THE INPUT:
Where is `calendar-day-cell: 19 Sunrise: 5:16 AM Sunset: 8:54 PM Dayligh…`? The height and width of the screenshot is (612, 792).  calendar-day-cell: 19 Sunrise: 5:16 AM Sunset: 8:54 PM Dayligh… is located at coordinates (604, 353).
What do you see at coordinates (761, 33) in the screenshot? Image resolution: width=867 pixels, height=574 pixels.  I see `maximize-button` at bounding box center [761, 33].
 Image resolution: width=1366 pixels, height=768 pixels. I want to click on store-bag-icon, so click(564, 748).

* * *

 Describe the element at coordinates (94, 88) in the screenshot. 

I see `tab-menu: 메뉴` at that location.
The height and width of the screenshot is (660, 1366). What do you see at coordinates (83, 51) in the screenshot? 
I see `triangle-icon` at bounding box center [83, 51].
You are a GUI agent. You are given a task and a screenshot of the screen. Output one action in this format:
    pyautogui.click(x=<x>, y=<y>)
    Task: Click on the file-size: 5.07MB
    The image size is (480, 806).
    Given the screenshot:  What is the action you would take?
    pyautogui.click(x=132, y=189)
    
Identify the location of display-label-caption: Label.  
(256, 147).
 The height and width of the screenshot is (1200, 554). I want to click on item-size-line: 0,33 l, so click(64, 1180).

WHAT TO WORK ON: Could you copy the rows verbatim, beginning at the line that contains "The height and width of the screenshot is (660, 1366)." and stopping after the line that contains "The height and width of the screenshot is (1200, 554)."?

SOLUTION FOR THIS TASK:
The height and width of the screenshot is (660, 1366). What do you see at coordinates (83, 51) in the screenshot? 
I see `triangle-icon` at bounding box center [83, 51].
You are a GUI agent. You are given a task and a screenshot of the screen. Output one action in this format:
    pyautogui.click(x=<x>, y=<y>)
    Task: Click on the file-size: 5.07MB
    The image size is (480, 806).
    Given the screenshot:  What is the action you would take?
    pyautogui.click(x=132, y=189)
    
Identify the location of display-label-caption: Label.  
(256, 147).
 The height and width of the screenshot is (1200, 554). I want to click on item-size-line: 0,33 l, so click(64, 1180).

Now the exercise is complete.